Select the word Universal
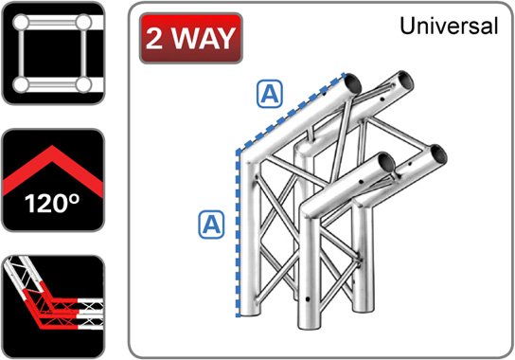click(x=449, y=27)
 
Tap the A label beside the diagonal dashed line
click(x=271, y=94)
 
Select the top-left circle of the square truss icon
click(x=18, y=21)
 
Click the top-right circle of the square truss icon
click(x=84, y=21)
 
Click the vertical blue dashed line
click(x=232, y=237)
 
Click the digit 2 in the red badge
click(x=158, y=39)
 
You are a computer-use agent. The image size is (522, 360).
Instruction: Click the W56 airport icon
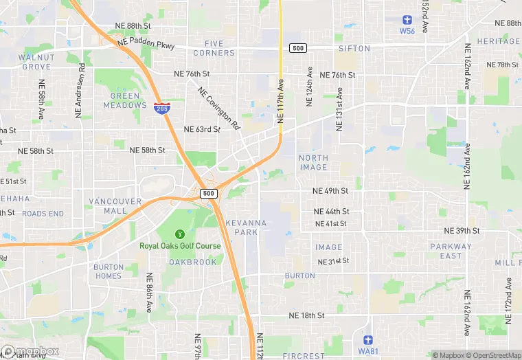pyautogui.click(x=407, y=20)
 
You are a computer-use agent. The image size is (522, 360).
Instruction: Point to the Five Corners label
pyautogui.click(x=214, y=48)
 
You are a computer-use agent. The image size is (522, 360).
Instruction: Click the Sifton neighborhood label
pyautogui.click(x=354, y=49)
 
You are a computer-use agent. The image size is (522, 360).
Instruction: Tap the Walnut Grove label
pyautogui.click(x=36, y=62)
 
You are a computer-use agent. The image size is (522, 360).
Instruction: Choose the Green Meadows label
pyautogui.click(x=125, y=100)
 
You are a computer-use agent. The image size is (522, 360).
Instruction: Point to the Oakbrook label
pyautogui.click(x=193, y=262)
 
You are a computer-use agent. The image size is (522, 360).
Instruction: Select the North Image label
pyautogui.click(x=313, y=162)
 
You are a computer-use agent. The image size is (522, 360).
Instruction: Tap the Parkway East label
pyautogui.click(x=451, y=251)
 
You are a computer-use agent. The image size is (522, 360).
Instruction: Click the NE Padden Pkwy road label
pyautogui.click(x=146, y=43)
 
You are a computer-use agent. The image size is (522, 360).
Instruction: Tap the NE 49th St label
pyautogui.click(x=330, y=191)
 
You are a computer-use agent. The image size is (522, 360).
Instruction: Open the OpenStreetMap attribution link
pyautogui.click(x=492, y=355)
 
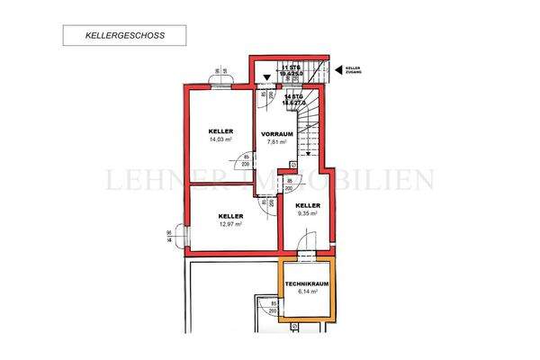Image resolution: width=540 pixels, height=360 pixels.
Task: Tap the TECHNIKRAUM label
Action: [307, 284]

> [GIVEN PROBLEM] Copy the listing above word for word, beginning with its first line and ending with the line that contains "pyautogui.click(x=214, y=48)". Omit the pictures.

> [RESULT FOR THIS EXERCISE]
Select the word Universal
click(x=449, y=27)
 
Tap the A label beside the diagonal dashed line
click(x=271, y=94)
 
Select the top-left circle of the square truss icon
click(x=18, y=21)
 
Click the top-right circle of the square truss icon
click(x=84, y=21)
 
Click the vertical blue dashed line
click(x=232, y=237)
 
Click the digit 2 in the red badge
click(x=158, y=39)
 
You are a computer-use agent. The image size is (522, 360).
Instruction: Click the W56 airport icon
pyautogui.click(x=407, y=20)
 
You are a computer-use agent. The image size is (522, 360).
Instruction: Point to the Five Corners label
pyautogui.click(x=214, y=48)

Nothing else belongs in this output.